**Exercise details:** Rewrite the material from the line containing "Select the desktop" through the line containing "Action: click(118, 33)" as a Markdown table with the columns Row and Line, leaving out any blank lines.
● ● ●
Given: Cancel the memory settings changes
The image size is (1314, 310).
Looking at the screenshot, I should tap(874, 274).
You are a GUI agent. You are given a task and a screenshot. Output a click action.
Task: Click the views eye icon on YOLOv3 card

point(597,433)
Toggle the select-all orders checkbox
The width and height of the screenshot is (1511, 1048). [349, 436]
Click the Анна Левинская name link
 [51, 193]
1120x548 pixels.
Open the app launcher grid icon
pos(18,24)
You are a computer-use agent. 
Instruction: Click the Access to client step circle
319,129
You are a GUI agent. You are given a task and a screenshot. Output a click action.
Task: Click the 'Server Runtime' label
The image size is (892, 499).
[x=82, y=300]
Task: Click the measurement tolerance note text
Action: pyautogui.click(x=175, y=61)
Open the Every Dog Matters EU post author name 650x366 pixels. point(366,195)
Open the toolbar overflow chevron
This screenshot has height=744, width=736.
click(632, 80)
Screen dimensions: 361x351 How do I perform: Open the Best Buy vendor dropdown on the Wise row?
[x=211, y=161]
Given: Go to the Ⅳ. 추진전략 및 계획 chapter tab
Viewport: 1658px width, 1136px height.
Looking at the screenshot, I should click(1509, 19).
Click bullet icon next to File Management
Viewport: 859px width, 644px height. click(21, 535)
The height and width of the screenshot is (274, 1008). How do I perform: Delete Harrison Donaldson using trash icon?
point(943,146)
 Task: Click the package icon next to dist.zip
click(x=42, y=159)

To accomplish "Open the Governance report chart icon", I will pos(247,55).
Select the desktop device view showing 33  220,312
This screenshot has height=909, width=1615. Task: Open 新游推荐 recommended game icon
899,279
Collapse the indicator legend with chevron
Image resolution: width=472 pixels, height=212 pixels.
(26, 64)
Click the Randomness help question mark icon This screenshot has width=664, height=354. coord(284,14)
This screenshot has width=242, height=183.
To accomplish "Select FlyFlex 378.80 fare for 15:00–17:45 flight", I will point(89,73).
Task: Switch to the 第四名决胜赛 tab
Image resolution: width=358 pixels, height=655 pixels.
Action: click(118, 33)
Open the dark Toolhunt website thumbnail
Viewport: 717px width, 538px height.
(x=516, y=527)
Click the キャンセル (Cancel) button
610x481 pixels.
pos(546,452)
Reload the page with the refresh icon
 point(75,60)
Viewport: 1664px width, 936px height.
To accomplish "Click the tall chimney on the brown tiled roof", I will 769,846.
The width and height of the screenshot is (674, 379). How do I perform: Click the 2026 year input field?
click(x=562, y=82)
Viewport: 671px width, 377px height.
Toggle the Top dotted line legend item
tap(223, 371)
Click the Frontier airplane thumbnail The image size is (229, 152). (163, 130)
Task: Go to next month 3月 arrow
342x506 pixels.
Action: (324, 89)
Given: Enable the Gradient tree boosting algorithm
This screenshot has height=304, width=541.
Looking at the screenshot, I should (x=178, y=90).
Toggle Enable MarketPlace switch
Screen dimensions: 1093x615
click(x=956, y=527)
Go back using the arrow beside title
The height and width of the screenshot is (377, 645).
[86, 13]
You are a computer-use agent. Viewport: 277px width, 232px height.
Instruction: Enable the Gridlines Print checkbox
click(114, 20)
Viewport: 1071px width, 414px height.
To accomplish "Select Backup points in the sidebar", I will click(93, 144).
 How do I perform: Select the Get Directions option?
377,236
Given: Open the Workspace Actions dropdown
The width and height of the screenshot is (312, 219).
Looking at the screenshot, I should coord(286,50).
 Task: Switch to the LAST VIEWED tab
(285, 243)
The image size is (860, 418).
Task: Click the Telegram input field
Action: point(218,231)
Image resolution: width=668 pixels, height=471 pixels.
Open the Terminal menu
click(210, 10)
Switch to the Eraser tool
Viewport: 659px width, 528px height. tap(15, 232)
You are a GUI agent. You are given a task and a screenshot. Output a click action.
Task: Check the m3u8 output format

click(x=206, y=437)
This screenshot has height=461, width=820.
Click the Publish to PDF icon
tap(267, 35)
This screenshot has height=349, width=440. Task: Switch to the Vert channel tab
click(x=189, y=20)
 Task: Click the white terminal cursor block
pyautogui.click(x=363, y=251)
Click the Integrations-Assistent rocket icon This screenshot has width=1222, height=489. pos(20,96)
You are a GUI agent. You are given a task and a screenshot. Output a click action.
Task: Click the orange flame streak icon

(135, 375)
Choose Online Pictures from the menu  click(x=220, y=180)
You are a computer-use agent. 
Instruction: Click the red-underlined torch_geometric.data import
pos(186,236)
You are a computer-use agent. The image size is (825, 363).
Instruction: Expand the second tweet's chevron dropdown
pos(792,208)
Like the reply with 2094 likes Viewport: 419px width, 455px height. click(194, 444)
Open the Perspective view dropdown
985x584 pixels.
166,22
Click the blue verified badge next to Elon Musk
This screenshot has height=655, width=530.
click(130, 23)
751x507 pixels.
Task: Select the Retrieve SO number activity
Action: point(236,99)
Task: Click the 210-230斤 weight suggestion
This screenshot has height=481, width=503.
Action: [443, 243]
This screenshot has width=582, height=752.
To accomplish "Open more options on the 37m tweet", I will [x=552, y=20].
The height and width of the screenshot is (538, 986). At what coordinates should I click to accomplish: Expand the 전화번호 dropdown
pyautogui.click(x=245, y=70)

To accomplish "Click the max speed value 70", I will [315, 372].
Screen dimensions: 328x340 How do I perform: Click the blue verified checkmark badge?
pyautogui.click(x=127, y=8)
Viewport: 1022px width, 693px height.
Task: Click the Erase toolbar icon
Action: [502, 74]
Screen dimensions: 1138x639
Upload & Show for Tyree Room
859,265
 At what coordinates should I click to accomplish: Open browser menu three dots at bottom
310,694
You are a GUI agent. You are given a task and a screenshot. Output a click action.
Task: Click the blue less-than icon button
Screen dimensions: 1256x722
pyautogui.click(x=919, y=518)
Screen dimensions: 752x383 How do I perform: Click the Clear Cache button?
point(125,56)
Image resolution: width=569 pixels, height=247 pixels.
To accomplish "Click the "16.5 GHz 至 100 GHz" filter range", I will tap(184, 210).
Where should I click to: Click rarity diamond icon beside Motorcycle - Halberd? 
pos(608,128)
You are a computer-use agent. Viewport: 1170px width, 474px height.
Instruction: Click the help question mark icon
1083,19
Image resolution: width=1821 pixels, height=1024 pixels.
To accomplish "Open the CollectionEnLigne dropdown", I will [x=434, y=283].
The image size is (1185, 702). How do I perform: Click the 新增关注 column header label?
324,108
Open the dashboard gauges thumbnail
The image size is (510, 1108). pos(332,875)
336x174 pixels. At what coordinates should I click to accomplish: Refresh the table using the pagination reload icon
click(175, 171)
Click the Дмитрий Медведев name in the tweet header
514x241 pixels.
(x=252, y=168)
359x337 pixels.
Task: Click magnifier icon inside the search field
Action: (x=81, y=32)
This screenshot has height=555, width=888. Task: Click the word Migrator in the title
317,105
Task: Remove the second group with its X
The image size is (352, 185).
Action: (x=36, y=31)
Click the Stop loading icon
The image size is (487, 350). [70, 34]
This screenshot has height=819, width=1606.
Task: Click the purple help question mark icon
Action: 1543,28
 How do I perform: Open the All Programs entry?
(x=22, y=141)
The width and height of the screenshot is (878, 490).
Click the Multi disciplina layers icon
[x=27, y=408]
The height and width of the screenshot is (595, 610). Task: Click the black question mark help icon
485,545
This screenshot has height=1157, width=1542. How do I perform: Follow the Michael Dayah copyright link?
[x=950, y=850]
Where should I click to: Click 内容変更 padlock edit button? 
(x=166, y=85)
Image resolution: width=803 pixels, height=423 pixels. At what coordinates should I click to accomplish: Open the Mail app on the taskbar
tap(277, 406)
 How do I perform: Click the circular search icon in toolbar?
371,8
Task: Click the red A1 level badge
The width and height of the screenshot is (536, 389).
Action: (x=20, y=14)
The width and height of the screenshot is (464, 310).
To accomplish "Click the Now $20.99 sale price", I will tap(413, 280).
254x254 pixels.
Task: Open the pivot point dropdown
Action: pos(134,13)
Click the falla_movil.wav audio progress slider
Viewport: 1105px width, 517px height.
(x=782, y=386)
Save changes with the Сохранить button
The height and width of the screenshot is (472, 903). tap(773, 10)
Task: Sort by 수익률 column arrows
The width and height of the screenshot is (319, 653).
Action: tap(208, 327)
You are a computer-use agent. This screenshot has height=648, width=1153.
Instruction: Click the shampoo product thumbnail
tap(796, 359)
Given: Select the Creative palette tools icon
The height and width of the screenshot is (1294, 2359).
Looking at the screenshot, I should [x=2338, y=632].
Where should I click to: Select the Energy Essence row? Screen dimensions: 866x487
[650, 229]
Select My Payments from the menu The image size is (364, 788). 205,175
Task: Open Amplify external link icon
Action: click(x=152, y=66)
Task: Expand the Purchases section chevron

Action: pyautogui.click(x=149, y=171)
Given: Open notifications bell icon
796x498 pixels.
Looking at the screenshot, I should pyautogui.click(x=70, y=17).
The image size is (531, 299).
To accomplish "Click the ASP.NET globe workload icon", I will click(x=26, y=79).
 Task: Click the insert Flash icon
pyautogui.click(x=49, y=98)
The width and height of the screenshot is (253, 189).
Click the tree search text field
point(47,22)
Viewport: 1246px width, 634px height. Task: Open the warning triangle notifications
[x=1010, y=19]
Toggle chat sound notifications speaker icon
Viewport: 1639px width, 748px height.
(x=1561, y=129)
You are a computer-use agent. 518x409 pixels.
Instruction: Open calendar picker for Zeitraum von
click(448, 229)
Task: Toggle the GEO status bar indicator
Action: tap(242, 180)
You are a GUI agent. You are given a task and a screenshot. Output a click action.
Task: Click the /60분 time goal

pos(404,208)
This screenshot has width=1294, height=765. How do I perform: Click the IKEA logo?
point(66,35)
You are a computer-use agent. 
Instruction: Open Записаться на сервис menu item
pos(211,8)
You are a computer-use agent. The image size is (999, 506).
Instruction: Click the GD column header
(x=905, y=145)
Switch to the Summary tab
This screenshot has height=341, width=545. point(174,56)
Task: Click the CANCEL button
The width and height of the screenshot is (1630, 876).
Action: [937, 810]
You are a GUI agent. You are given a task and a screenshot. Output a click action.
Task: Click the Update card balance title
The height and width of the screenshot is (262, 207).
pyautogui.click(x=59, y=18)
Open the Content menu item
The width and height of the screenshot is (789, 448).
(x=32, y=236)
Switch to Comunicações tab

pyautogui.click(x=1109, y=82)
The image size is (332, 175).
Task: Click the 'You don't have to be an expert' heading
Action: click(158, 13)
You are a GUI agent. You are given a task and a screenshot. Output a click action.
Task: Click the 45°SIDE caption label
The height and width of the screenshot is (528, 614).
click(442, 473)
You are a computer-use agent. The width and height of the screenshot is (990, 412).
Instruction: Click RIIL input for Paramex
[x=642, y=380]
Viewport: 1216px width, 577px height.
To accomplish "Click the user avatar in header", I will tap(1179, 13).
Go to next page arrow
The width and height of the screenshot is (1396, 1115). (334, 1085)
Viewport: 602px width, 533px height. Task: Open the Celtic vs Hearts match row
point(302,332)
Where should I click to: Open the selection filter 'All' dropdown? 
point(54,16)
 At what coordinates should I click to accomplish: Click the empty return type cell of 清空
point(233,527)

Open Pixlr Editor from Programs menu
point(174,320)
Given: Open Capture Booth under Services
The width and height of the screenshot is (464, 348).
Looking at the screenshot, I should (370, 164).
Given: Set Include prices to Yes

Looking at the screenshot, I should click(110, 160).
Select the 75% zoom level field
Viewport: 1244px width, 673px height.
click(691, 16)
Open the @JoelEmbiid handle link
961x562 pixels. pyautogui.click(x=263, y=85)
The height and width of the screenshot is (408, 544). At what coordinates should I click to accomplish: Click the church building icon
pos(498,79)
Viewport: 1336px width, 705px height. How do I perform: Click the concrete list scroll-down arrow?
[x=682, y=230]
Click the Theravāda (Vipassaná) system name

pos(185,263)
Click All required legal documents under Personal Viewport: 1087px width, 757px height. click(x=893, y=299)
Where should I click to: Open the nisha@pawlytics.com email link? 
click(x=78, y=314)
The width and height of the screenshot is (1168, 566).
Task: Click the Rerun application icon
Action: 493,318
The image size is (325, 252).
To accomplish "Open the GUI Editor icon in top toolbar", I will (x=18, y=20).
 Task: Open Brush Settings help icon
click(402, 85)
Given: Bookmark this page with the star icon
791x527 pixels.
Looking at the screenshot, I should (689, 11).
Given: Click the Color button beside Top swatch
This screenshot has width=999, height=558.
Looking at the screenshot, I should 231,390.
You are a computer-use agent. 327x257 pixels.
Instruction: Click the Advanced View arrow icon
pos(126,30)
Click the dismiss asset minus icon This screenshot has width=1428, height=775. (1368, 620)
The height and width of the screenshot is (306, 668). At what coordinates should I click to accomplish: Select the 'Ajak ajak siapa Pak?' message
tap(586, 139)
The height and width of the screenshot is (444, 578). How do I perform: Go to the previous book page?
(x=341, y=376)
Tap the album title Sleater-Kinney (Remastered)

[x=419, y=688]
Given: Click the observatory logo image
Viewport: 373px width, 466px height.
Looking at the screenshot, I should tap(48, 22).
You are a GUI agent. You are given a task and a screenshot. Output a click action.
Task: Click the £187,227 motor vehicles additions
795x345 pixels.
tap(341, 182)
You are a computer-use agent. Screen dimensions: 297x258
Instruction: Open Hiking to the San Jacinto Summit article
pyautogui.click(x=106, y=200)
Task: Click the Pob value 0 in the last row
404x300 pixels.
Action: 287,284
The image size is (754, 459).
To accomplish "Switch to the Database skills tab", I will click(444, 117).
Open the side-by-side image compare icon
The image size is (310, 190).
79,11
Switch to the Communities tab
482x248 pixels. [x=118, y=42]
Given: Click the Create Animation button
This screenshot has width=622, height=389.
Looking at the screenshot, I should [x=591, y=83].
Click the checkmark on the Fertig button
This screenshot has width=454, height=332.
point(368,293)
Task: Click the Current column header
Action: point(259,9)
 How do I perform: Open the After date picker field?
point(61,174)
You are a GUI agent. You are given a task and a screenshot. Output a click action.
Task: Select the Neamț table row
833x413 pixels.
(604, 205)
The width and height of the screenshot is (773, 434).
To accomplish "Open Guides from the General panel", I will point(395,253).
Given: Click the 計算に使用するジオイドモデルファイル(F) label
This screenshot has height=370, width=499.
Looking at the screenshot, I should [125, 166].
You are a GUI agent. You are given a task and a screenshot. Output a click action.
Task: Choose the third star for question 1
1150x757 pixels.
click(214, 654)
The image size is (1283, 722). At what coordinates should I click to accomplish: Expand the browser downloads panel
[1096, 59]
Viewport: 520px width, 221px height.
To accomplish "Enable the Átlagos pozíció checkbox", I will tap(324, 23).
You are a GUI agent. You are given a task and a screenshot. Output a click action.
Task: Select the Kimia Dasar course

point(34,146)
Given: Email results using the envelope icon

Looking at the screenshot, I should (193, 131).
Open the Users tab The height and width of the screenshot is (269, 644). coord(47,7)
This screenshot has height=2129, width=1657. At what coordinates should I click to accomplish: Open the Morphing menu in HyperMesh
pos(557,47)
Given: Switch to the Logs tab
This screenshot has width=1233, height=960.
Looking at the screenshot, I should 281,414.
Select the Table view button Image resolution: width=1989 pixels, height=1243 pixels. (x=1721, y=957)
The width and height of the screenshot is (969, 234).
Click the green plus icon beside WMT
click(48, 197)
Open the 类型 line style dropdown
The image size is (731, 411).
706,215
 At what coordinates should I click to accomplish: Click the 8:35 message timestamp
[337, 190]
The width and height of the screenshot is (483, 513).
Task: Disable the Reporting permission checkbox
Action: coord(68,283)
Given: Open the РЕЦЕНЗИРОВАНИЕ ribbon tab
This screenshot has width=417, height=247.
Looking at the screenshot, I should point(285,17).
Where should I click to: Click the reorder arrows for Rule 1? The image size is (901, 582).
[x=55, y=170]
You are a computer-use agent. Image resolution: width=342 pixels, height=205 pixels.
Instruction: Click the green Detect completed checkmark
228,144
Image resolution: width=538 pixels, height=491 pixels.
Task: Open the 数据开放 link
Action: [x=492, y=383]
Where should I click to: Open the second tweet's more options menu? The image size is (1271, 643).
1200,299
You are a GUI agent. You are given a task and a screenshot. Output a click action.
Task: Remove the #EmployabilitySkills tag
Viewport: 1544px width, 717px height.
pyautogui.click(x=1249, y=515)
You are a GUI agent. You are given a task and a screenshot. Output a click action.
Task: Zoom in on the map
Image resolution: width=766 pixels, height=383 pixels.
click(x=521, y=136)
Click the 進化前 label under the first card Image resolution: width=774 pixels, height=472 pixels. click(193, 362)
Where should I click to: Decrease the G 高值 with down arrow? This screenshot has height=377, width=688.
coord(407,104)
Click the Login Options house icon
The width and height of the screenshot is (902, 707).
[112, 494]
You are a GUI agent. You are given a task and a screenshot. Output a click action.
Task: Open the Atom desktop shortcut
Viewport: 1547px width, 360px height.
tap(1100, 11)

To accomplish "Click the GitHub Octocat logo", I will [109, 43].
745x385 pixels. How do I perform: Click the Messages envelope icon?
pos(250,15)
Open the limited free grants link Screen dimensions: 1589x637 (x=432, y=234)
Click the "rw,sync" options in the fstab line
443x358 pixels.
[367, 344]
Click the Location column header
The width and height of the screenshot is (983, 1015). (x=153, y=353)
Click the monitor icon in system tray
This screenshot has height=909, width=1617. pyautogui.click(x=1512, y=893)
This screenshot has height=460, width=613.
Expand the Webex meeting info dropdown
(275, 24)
● ● ●
**Finished exercise:**
| Row | Line |
|---|---|
| 1 | Select the desktop device view showing 33  220,312 |
| 2 | This screenshot has height=909, width=1615. Task: Open 新游推荐 recommended game icon |
| 3 | 899,279 |
| 4 | Collapse the indicator legend with chevron |
| 5 | Image resolution: width=472 pixels, height=212 pixels. |
| 6 | (26, 64) |
| 7 | Click the Randomness help question mark icon This screenshot has width=664, height=354. coord(284,14) |
| 8 | This screenshot has width=242, height=183. |
| 9 | To accomplish "Select FlyFlex 378.80 fare for 15:00–17:45 flight", I will point(89,73). |
| 10 | Task: Switch to the 第四名决胜赛 tab |
| 11 | Image resolution: width=358 pixels, height=655 pixels. |
| 12 | Action: click(118, 33) |